Nel caso specifico degli Stati Uniti è importante sottolineare come ad alimentare le tensioni legate ai cambiamenti occorsi negli ultimi decenni vi siano anche fattori storico-culturali specifici. Oltreoceano, infatti, spesso le diseguaglianze economiche e geografiche coincidono e si sovrappongono a differenze etniche e culturali: la popolazione di colore in particolare tende a vivere in condizioni economiche più disagiate e in aree urbane periferiche. Queste cosiddette diseguaglianze orizzontali (o diseguaglianze tra gruppi culturalmente definiti) possono generare un risentimento profondo e minare le basi della convivenza democratica.

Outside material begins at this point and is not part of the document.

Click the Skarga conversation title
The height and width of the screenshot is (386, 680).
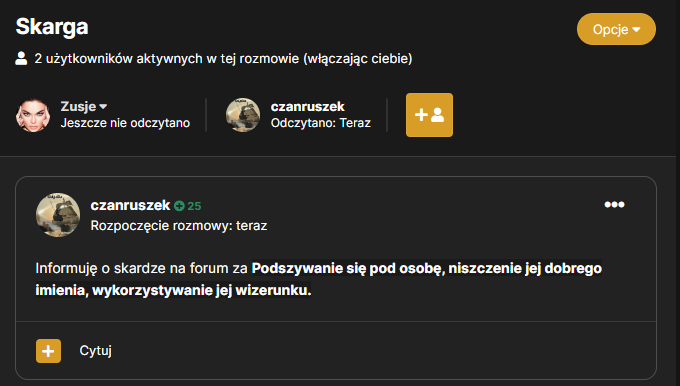click(x=52, y=27)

Dall’analisi politica alla politica economica
Riconoscere le cause del malessere diffuso che colpisce le democrazie occidentali, e che ci fa sembrare la profezia di Francis Fukuyama oggi più lontana che mai, rappresenta una condizione necessaria per poterlo risolvere, o quantomeno per limitarne gli effetti sulla stabilità delle nostre istituzioni. Emerge dunque il bisogno di pensare a politiche del lavoro attive per contrastare gli effetti del processo di deindustrializzazione, insieme a nuove regole commerciali a livello globale che possano ribilanciare i rapporti di forza fra paesi e fra paesi e gruppi economici dominanti (la crisi dell’Organizzazione mondiale del commercio rappresenta un’opportunità da non perdere in questo senso) e a misure “place-based” che favoriscono lo sviluppo locale nelle aree più remote.
La discussione è già in essere nella comunità accademica, ma va estesa all’opinione pubblica e alla politica affinché si possa passare dalla fase di analisi all’attuazione effettiva di misure di politica economica che sono oggi più urgenti che mai.